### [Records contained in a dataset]
○ ○ ○ ○ ○
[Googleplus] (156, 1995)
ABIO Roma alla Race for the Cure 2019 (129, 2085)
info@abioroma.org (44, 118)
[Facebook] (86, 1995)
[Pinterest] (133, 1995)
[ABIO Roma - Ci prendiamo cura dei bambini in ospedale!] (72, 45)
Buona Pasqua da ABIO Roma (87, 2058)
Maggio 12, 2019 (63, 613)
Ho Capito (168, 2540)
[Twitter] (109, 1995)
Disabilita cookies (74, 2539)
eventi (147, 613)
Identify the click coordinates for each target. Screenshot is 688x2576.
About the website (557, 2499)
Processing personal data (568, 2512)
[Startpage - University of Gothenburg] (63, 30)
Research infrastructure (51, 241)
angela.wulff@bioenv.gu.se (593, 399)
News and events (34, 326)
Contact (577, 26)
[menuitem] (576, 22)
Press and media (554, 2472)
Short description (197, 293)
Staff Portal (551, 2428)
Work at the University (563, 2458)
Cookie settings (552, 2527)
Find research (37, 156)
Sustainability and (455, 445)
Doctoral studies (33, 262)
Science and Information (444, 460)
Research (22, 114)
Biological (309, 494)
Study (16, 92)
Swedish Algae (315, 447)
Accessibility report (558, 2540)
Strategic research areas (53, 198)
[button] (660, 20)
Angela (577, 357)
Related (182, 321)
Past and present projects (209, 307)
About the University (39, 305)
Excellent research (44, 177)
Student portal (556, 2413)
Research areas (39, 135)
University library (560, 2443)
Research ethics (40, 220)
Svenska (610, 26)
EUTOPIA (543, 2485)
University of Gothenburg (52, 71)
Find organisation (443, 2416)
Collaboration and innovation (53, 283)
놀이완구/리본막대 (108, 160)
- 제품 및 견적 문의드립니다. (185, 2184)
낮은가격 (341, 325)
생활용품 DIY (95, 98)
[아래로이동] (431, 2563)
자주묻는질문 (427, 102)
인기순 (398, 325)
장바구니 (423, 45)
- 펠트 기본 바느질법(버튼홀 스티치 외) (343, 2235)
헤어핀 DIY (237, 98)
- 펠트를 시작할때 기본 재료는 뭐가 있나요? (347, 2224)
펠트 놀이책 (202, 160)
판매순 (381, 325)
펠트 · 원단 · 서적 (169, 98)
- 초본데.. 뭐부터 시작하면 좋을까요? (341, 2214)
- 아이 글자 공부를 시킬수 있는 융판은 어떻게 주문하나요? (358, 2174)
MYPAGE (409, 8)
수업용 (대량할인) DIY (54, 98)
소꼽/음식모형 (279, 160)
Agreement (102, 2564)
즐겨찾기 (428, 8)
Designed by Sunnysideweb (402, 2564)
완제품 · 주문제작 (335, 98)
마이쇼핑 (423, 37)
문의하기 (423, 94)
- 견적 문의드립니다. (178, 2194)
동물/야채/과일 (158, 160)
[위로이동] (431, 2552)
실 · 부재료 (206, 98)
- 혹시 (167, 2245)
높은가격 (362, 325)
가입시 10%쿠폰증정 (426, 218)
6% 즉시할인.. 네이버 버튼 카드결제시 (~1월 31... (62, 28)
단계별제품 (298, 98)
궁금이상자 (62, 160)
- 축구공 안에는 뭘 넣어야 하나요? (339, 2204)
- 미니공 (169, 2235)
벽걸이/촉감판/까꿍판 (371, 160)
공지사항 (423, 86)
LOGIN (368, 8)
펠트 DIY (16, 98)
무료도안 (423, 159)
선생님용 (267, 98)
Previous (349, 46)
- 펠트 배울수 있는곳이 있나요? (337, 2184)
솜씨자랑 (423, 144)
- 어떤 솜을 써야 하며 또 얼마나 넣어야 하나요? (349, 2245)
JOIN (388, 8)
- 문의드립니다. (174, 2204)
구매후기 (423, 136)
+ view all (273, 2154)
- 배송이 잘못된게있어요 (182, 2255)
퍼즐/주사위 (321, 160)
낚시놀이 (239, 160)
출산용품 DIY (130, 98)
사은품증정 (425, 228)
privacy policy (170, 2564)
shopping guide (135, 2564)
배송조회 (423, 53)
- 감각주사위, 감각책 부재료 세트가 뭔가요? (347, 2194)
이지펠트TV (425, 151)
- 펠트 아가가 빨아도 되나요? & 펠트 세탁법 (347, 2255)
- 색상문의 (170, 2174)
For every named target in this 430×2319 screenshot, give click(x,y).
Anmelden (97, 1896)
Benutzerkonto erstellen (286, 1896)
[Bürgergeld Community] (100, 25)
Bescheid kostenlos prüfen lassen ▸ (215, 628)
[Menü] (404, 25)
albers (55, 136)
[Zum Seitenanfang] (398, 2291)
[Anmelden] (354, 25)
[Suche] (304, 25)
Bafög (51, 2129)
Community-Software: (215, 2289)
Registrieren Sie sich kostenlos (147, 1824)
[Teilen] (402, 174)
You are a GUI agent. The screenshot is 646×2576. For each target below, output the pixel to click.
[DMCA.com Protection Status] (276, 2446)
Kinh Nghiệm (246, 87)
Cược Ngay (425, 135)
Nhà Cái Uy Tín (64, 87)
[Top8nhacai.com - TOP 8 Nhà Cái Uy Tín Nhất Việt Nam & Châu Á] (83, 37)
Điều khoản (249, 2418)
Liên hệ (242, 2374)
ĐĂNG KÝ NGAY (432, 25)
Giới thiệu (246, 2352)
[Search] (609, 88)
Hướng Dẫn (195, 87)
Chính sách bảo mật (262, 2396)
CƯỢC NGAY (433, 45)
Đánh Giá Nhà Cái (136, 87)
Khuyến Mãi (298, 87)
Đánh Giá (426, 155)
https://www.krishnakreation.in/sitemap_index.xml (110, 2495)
○ ○ ○ ○ ○
### [The problem]
Give back exactly the lines above starting at the line where "Disabilita cookies (74, 2539)" appears and ending at the line where "Excellent research (44, 177)" appears, both included, with no other lines.

### [Answer to this task]
Disabilita cookies (74, 2539)
eventi (147, 613)
Identify the click coordinates for each target. Screenshot is 688x2576.
About the website (557, 2499)
Processing personal data (568, 2512)
[Startpage - University of Gothenburg] (63, 30)
Research infrastructure (51, 241)
angela.wulff@bioenv.gu.se (593, 399)
News and events (34, 326)
Contact (577, 26)
[menuitem] (576, 22)
Press and media (554, 2472)
Short description (197, 293)
Staff Portal (551, 2428)
Work at the University (563, 2458)
Cookie settings (552, 2527)
Find research (37, 156)
Sustainability and (455, 445)
Doctoral studies (33, 262)
Science and Information (444, 460)
Research (22, 114)
Biological (309, 494)
Study (16, 92)
Swedish Algae (315, 447)
Accessibility report (558, 2540)
Strategic research areas (53, 198)
[button] (660, 20)
Angela (577, 357)
Related (182, 321)
Past and present projects (209, 307)
About the University (39, 305)
Excellent research (44, 177)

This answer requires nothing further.